Roderick Bryant

No. 39
- Position: Defensive back

Personal information
- Born: February 17, 1981 (age 45) Washington, D.C., U.S.
- Listed height: 6 ft 1 in (1.85 m)
- Listed weight: 185 lb (84 kg)

Career information
- High school: Friendly (Fort Washington, Maryland)
- College: West Hills CC (2000–2001) Idaho (2002–2003)
- NFL draft: 2004: undrafted

Career history
- New York Jets (2004);

Awards and highlights
- Second-team All-Sun Belt (2003);
- Stats at Pro Football Reference

= Roderick Bryant =

American football player (born 1981)

Roderick Bryant (born February 17, 1981) is an American former professional football linebacker who played one season with the New York Jets of the National Football League (NFL). He played college football at West Hills College Coalinga and Idaho.

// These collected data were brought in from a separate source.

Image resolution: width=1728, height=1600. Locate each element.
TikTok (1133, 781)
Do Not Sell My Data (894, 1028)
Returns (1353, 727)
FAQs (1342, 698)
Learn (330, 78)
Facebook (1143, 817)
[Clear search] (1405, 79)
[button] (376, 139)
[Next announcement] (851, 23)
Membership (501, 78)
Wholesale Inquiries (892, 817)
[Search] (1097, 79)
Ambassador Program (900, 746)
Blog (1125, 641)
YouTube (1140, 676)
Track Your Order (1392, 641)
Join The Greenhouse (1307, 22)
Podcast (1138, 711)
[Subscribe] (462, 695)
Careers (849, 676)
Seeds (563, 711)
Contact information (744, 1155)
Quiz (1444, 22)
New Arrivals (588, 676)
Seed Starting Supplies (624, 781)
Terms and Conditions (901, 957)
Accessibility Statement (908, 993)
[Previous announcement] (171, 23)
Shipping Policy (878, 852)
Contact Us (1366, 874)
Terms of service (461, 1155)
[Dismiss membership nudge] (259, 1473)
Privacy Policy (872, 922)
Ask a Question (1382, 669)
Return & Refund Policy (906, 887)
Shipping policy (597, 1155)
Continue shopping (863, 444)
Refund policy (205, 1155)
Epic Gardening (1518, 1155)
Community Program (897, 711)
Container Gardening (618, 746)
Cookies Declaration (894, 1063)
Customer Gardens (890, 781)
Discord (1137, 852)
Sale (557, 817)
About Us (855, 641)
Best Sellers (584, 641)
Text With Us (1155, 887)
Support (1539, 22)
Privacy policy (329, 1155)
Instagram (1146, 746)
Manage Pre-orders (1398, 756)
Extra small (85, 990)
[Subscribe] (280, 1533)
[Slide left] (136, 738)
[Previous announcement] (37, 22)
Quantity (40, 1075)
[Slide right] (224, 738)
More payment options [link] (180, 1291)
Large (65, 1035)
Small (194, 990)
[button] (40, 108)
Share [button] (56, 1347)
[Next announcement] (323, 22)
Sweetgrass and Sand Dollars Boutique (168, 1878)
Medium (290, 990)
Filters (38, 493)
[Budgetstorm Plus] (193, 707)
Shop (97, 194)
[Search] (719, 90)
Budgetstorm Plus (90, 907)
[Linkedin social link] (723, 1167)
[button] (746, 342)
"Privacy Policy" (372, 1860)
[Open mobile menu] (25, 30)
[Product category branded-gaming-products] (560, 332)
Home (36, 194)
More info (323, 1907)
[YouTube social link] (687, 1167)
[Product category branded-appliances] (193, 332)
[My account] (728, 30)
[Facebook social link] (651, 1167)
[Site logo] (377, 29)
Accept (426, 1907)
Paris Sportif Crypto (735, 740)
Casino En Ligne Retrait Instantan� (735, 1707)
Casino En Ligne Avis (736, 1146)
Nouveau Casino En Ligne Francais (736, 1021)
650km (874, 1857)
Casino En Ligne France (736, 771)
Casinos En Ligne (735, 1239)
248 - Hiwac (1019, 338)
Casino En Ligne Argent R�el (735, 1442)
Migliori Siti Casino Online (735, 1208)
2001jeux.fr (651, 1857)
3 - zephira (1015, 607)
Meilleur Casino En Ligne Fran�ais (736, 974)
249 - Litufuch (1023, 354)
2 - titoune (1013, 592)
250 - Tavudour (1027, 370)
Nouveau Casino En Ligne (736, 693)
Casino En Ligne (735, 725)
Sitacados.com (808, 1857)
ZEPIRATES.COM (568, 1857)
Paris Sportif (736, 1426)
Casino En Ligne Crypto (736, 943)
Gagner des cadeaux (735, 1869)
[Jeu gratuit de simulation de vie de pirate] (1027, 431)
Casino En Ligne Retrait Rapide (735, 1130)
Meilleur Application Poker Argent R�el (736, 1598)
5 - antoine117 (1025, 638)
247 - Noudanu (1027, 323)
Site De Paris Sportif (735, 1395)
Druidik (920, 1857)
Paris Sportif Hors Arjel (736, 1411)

==Early life and college==
Roderick Bryant was born on February 17, 1981, in Washington, D.C. He attended Friendly High School in Fort Washington, Maryland.

Bryant first played college football at West Hills College Coalinga from 2000 to 2001. He then transferred to the University of Idaho, where he was a two-year letterman for the Idaho Vandals from 2002 to 2003. He was an on-and-off starter during his two years with the Vandals. Bryant earned second-team All-Sun Belt honors in 2003.

==Professional career==
After going undrafted in the 2004 NFL draft, Bryant signed with the New York Jets on April 30, 2004. He played in 13 games for the Jets during the 2004 season, recording four solo tackles and one pass breakup. He was released on March 2, 2005.

==Personal life==
Bryant went by "Rod Bryant" until his senior year at Idaho in 2003, when his mother wanted him to start going by his full name of Roderick Bryant.